Einer ihrer Sprecher sagte: “Seit Tagen protestieren wir bereits vor der estnischen Botschaft und verlangen von der Botschafterin, sich bei uns zu entschuldigen für die Worte des estnischen Ministerpräsidenten, der die gefallenen Soldaten als Verbrecher und Betrunkene bezeichnet hat.”

Bei der Pressekonferenz, die die estnische Botschafterin einberufen hatte um von Russland zu mehr Schutz für ihre diplomatische Vertretung zu fordern, dann scharfe Worte gegenüber Moskau:

“Wir beraten momentan mit unseren Partnern der Europäischen Union, welche Maßnahmen die EU jetzt ergreifen wird. Aber ich kann ihnen sagen, das werden konkrete Maßnahmen im Bereich der Beziehungen mit Moskau sein”, so die Botschafterin des baltischen Staates.

Die Europäische Union hat mittlerweile von Russland den Schutz der estnischen Botschaft in Moskau und der dort tätigen Diplomaten gefordert.

Der estnische Präsident Toomas Hendrik Ilves reagierte unterdessen auf die jüngsten Zwischenfälle gegenüber dem staatlichen estnischen Fernsehen betont gelassen.

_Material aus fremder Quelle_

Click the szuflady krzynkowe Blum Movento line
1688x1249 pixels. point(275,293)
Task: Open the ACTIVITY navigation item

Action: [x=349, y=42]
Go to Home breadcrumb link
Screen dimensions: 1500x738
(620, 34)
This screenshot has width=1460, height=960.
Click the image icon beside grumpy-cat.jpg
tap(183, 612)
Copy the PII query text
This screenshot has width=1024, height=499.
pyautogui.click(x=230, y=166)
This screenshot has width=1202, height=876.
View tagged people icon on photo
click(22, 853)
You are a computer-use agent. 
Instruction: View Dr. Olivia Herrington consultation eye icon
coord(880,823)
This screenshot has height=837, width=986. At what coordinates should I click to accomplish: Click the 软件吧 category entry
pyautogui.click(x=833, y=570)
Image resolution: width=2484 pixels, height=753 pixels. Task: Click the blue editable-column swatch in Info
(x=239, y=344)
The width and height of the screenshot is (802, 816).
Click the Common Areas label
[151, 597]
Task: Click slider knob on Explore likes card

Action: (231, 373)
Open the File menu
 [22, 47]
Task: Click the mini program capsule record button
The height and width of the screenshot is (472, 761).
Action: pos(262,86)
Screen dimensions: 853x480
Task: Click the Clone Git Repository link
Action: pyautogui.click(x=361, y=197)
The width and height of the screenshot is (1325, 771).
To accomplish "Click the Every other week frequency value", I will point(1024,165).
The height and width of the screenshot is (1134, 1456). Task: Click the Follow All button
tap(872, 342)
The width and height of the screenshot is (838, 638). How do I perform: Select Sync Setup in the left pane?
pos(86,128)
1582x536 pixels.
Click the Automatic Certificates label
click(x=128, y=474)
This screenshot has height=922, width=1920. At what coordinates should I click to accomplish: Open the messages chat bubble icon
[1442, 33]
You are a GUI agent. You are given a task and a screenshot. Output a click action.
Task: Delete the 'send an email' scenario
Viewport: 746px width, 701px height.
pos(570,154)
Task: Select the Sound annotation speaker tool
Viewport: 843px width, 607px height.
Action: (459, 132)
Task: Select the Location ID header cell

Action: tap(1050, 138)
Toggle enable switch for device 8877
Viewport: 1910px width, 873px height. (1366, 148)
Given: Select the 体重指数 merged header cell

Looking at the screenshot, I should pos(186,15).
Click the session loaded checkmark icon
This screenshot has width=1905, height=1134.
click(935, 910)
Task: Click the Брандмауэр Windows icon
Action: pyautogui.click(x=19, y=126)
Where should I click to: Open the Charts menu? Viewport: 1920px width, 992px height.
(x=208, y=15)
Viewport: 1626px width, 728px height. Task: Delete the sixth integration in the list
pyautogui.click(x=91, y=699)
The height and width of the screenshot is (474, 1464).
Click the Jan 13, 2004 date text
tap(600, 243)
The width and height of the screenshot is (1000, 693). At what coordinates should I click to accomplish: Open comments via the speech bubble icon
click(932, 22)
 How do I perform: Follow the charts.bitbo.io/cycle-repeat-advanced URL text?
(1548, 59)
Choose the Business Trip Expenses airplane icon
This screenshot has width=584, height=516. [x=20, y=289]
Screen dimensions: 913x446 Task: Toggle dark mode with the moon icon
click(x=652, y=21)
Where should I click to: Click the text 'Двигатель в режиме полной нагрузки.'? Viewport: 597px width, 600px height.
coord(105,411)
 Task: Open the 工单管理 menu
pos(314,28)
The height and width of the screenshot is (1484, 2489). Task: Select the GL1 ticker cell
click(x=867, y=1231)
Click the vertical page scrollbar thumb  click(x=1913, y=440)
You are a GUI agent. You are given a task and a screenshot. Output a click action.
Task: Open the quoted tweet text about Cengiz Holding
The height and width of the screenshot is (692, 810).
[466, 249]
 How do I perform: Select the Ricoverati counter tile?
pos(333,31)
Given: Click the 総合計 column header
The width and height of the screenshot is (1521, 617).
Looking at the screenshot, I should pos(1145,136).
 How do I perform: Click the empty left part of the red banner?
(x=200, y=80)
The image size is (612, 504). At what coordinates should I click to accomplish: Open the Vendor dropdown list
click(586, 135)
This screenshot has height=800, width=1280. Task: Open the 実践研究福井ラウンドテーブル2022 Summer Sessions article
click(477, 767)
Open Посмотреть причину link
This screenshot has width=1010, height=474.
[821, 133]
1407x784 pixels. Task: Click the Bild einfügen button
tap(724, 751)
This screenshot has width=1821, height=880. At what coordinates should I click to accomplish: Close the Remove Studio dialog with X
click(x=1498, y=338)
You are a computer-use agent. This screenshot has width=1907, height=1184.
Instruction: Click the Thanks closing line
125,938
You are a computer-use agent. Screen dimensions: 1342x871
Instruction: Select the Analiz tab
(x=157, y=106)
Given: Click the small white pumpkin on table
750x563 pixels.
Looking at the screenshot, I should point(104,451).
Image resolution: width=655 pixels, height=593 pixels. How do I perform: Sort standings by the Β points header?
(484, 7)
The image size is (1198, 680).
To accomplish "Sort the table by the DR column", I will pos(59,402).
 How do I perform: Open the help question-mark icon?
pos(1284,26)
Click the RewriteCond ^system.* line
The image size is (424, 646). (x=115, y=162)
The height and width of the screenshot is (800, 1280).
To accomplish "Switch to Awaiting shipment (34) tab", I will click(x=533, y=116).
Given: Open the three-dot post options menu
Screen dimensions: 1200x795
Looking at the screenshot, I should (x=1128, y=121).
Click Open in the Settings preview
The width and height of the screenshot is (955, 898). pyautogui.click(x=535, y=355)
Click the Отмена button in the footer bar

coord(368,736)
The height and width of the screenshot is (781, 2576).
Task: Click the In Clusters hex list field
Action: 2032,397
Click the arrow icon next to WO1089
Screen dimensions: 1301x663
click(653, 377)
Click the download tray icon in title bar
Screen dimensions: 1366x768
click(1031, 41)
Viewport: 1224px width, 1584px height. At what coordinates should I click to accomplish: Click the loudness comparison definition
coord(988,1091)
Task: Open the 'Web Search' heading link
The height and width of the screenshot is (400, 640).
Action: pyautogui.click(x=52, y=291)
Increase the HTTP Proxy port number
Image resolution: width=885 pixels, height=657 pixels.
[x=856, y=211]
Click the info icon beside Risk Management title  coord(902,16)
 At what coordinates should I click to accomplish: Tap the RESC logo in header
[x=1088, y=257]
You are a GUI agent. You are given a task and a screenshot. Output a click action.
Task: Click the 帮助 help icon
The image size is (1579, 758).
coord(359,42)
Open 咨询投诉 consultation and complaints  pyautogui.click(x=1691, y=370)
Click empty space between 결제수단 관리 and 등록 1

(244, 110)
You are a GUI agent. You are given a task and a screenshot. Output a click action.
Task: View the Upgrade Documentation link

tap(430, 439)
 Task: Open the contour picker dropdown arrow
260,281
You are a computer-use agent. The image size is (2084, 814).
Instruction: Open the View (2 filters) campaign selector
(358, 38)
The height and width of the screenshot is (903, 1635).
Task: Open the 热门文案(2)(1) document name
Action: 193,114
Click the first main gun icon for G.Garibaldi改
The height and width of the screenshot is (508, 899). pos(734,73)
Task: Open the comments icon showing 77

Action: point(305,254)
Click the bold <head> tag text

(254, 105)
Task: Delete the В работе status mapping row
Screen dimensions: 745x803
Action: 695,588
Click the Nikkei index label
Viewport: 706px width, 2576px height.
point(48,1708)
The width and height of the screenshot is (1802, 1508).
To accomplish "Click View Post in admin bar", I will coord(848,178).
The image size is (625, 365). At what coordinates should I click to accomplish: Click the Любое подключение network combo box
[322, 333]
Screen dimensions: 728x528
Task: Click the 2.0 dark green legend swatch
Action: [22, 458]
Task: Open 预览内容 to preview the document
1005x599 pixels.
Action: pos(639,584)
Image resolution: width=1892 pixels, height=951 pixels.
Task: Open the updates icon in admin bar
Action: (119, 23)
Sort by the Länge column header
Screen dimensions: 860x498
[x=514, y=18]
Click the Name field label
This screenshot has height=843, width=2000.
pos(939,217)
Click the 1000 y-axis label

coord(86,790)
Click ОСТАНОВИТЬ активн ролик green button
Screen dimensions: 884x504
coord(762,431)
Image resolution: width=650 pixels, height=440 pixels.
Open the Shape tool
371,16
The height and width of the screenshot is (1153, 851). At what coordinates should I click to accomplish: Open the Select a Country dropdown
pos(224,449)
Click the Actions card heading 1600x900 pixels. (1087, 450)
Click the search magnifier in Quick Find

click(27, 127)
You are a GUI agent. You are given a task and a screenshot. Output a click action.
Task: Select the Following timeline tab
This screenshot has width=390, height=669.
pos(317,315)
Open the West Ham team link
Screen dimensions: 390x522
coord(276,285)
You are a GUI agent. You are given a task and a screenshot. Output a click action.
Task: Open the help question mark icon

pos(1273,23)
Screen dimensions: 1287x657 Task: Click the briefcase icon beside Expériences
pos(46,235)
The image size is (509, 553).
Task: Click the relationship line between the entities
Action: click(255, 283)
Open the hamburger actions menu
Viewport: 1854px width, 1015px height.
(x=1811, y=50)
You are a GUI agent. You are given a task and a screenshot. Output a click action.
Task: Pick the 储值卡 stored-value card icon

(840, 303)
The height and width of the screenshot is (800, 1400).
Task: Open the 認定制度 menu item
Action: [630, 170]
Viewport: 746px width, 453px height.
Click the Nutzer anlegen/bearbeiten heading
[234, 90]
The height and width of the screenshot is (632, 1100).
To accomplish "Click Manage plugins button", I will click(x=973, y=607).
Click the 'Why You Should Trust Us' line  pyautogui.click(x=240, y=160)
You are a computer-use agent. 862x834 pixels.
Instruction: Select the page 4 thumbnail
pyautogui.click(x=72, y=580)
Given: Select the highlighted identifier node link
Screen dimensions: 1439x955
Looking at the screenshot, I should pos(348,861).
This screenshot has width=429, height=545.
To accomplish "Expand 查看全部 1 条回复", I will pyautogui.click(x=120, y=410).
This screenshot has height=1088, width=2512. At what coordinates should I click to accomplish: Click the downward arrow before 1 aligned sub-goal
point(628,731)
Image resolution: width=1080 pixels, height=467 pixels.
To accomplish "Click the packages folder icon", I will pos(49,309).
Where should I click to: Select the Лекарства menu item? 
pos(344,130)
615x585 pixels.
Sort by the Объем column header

“Als eines der pro-euopäischsten und auch als eines der erfolgreichsten neuen Mitgliedsländer der Europäischen Union, werden wir uns davor hüten, uns in Konflikte verstricken zu lassen. Das steht für uns absolut fest. Sehen Sie, es geht hier nicht um ethnische Spannungen, sondern es geht darum, mit denen fertig zu werden, die Gewalt anwenden.”

Die Verlegung des sowjetischen Kriegerdenkmals verteidigte Ilves.

Während Denkmäler dieser Art in Russland als unantastbar gelten, betrachtet Estland solche nicht als Erinnerung an die Befreiung von den Nazis, sondern als Symbol für den Beginn der sowjetischen Besatzungszeit.